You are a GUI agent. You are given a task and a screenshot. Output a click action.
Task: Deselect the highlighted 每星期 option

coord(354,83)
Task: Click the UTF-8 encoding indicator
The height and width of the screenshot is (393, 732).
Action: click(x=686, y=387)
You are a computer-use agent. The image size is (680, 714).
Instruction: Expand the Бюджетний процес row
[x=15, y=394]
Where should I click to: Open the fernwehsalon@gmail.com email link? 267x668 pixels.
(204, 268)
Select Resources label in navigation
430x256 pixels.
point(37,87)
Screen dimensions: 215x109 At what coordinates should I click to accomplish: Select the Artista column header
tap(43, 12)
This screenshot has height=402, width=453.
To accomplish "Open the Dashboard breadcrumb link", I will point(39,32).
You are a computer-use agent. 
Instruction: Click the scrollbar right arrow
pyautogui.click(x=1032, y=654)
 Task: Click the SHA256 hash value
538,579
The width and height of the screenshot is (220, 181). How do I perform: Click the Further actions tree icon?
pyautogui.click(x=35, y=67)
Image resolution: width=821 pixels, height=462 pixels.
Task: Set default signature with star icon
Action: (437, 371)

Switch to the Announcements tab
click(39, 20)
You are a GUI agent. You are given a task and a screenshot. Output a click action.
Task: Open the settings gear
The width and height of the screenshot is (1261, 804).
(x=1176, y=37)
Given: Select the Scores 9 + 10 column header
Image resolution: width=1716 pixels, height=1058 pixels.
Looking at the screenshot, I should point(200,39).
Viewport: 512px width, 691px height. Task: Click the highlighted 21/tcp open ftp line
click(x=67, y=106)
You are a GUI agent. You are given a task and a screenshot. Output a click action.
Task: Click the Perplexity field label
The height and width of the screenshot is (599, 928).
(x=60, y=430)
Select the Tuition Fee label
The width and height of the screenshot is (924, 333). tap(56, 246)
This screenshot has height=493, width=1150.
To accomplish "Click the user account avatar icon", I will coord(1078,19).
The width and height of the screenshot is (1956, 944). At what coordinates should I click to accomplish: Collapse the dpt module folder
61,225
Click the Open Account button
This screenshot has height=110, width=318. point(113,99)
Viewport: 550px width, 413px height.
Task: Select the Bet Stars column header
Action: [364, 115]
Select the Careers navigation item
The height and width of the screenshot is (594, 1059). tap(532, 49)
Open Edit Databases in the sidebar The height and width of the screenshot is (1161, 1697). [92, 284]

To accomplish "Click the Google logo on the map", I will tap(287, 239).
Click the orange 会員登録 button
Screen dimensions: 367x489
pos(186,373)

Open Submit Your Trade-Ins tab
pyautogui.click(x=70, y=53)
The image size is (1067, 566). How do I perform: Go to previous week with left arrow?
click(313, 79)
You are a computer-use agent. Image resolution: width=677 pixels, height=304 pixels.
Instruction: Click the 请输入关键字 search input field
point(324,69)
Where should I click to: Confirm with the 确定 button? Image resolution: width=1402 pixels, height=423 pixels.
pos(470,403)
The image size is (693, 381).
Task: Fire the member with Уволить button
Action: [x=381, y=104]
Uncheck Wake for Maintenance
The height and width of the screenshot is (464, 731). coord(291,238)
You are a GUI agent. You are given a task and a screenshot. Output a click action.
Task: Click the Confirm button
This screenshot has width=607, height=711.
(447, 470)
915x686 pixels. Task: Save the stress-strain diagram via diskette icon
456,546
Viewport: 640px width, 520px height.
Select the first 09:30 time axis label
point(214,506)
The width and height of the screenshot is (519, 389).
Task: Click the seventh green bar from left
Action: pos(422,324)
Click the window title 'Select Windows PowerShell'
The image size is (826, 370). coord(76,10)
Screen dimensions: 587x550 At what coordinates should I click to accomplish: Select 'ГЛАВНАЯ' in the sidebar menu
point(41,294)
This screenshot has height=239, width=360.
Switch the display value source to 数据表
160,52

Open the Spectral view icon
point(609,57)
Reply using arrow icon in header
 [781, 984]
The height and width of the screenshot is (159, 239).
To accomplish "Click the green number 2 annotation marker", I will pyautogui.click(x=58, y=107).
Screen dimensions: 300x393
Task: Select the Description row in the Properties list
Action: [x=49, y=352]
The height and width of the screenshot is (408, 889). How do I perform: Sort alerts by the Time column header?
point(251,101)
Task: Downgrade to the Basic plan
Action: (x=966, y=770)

━━━━━━━━━━━━━━━━━━━━━━━━━━━━━━

BRIEF |
In full and without alteration, reproduce the records above.

TASK ANSWER |
You are a GUI agent. You are given a task and a screenshot. Output a click action.
Task: Deselect the highlighted 每星期 option

coord(354,83)
Task: Click the UTF-8 encoding indicator
The height and width of the screenshot is (393, 732).
Action: click(x=686, y=387)
You are a computer-use agent. The image size is (680, 714).
Instruction: Expand the Бюджетний процес row
[x=15, y=394]
Where should I click to: Open the fernwehsalon@gmail.com email link? 267x668 pixels.
(204, 268)
Select Resources label in navigation
430x256 pixels.
point(37,87)
Screen dimensions: 215x109 At what coordinates should I click to accomplish: Select the Artista column header
tap(43, 12)
This screenshot has height=402, width=453.
To accomplish "Open the Dashboard breadcrumb link", I will point(39,32).
You are a computer-use agent. 
Instruction: Click the scrollbar right arrow
pyautogui.click(x=1032, y=654)
 Task: Click the SHA256 hash value
538,579
The width and height of the screenshot is (220, 181). How do I perform: Click the Further actions tree icon?
pyautogui.click(x=35, y=67)
Image resolution: width=821 pixels, height=462 pixels.
Task: Set default signature with star icon
Action: (437, 371)

Switch to the Announcements tab
click(39, 20)
You are a GUI agent. You are given a task and a screenshot. Output a click action.
Task: Open the settings gear
The width and height of the screenshot is (1261, 804).
(x=1176, y=37)
Given: Select the Scores 9 + 10 column header
Image resolution: width=1716 pixels, height=1058 pixels.
Looking at the screenshot, I should point(200,39).
Viewport: 512px width, 691px height. Task: Click the highlighted 21/tcp open ftp line
click(x=67, y=106)
You are a GUI agent. You are given a task and a screenshot. Output a click action.
Task: Click the Perplexity field label
The height and width of the screenshot is (599, 928).
(x=60, y=430)
Select the Tuition Fee label
The width and height of the screenshot is (924, 333). tap(56, 246)
This screenshot has height=493, width=1150.
To accomplish "Click the user account avatar icon", I will coord(1078,19).
The width and height of the screenshot is (1956, 944). At what coordinates should I click to accomplish: Collapse the dpt module folder
61,225
Click the Open Account button
This screenshot has height=110, width=318. point(113,99)
Viewport: 550px width, 413px height.
Task: Select the Bet Stars column header
Action: [364, 115]
Select the Careers navigation item
The height and width of the screenshot is (594, 1059). tap(532, 49)
Open Edit Databases in the sidebar The height and width of the screenshot is (1161, 1697). [92, 284]

To accomplish "Click the Google logo on the map", I will tap(287, 239).
Click the orange 会員登録 button
Screen dimensions: 367x489
pos(186,373)

Open Submit Your Trade-Ins tab
pyautogui.click(x=70, y=53)
The image size is (1067, 566). How do I perform: Go to previous week with left arrow?
click(313, 79)
You are a computer-use agent. Image resolution: width=677 pixels, height=304 pixels.
Instruction: Click the 请输入关键字 search input field
point(324,69)
Where should I click to: Confirm with the 确定 button? Image resolution: width=1402 pixels, height=423 pixels.
pos(470,403)
The image size is (693, 381).
Task: Fire the member with Уволить button
Action: [x=381, y=104]
Uncheck Wake for Maintenance
The height and width of the screenshot is (464, 731). coord(291,238)
You are a GUI agent. You are given a task and a screenshot. Output a click action.
Task: Click the Confirm button
This screenshot has width=607, height=711.
(447, 470)
915x686 pixels. Task: Save the stress-strain diagram via diskette icon
456,546
Viewport: 640px width, 520px height.
Select the first 09:30 time axis label
point(214,506)
The width and height of the screenshot is (519, 389).
Task: Click the seventh green bar from left
Action: pos(422,324)
Click the window title 'Select Windows PowerShell'
The image size is (826, 370). coord(76,10)
Screen dimensions: 587x550 At what coordinates should I click to accomplish: Select 'ГЛАВНАЯ' in the sidebar menu
point(41,294)
This screenshot has height=239, width=360.
Switch the display value source to 数据表
160,52

Open the Spectral view icon
point(609,57)
Reply using arrow icon in header
 [781, 984]
The height and width of the screenshot is (159, 239).
To accomplish "Click the green number 2 annotation marker", I will pyautogui.click(x=58, y=107).
Screen dimensions: 300x393
Task: Select the Description row in the Properties list
Action: [x=49, y=352]
The height and width of the screenshot is (408, 889). How do I perform: Sort alerts by the Time column header?
point(251,101)
Task: Downgrade to the Basic plan
Action: (x=966, y=770)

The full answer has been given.